(Reuters) - Homes and businesses in Texas used record amounts of power for a second straight day on Thursday and are expected to use even more in coming days as consumers crank up air conditioners to escape a brutal heat wave, according to the operator of much of the state’s power grid.
To keep air conditioners humming, Texas utilities are buying electricity from all sources, boosting power prices to a near seven-year high earlier in the week.
The Electric Reliability Council of Texas (ERCOT) said demand reached 73,259 megawatts on Thursday, topping the prior all-time high of 72,192 MW on Wednesday.
One megawatt can usually power about 1,000 U.S. homes. But on a hot summer day in Texas, ERCOT said one megawatt could only power about 100 homes.
“Our electricity providers are working around the clock to ensure consumers stay cool and safe. ERCOT has not issued any appeals for conservation, but will notify ... stakeholders if system conditions change,” ERCOT spokeswoman Leslie Sopko said in an email.
High temperatures in Houston were expected to reach 99-102 degrees Fahrenheit (37-39 Celsius) every day from July 16-23, according to AccuWeather. The 102 degree highs forecast for Saturday-Monday would break record highs for those days.
The normal high in Houston, the fourth-largest U.S. city, at this time of year is 94-95 degrees.
In its latest update, ERCOT slightly reduced its forecast for peak demand on Friday to 73,141 MW. That means the grid operator does not expect usage to break Thursday’s record until Monday when the peak is projected to reach 75,597 MW.
After Monday, power usage is expected to ease as temperatures return to near normal levels.
Power prices at the ERCOT North hub fell to a still relatively high $176 per megawatt hour on Thursday from $300 on Wednesday and a near seven-year high of $351 on Tuesday.
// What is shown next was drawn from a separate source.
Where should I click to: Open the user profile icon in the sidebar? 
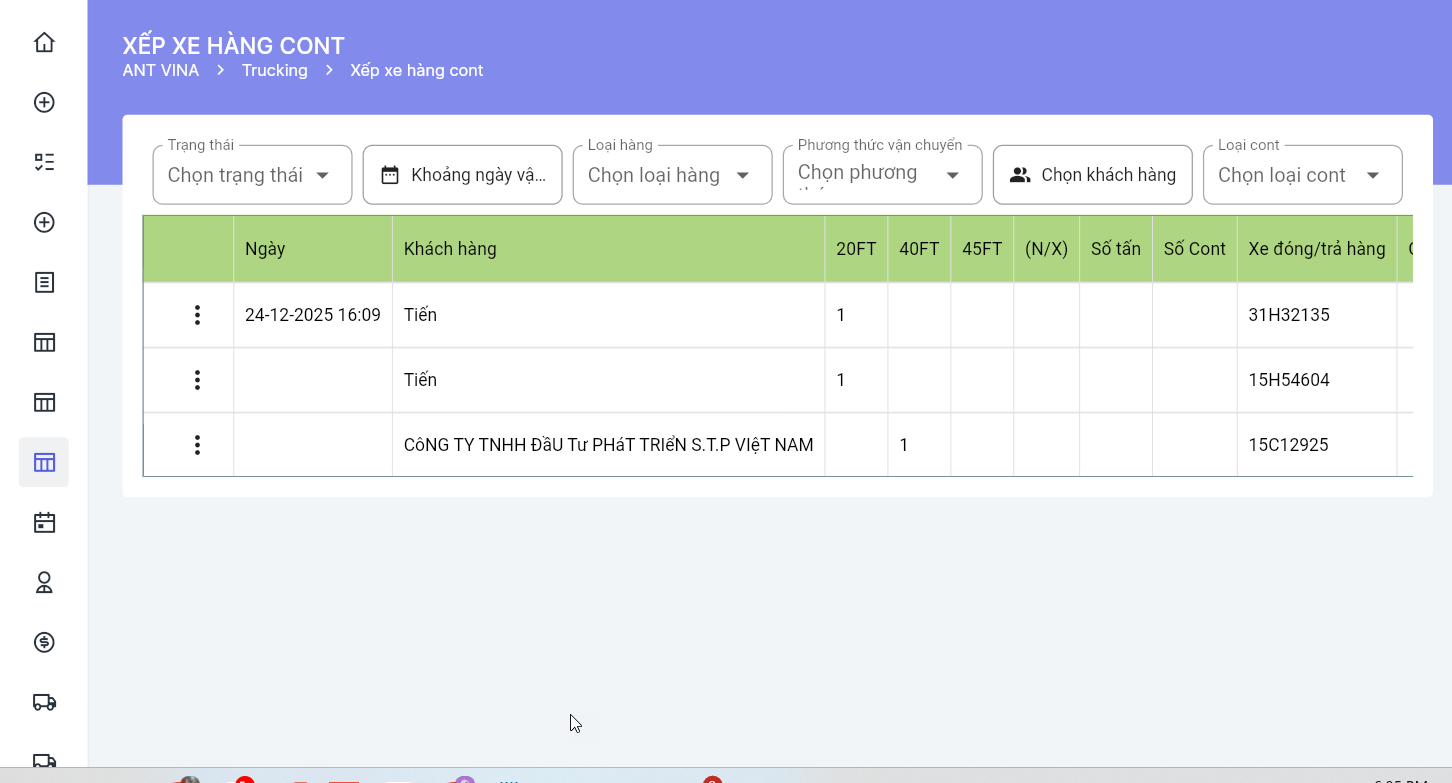pyautogui.click(x=44, y=582)
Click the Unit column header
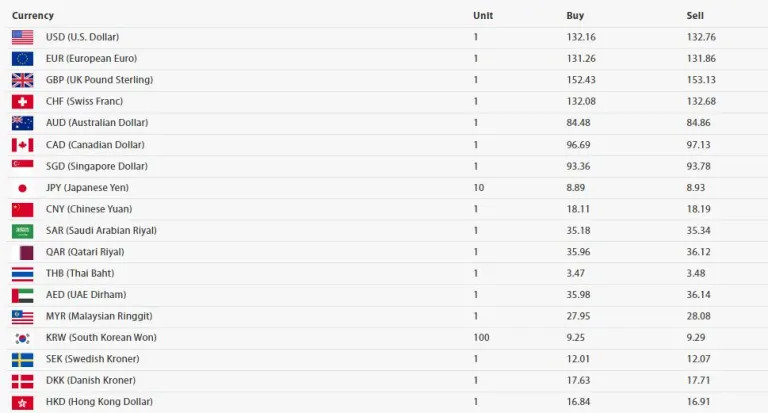This screenshot has width=768, height=413. 483,16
That compares with an average of $41.33 so far this year and $26.67 for all of 2017.
Despite the retirement of three big coal plants in early 2018, ERCOT has said it expects to have sufficient operational tools to manage tight reserves and maintain system reliability this summer.
Those tools include using a previously mothballed power plant, imports from other regions, consumer conservation and demand response efforts, which compensate consumers for cutting electric usage.
ERCOT manages the grid for 24 million Texas customers, representing about 90 percent of the state’s electric load.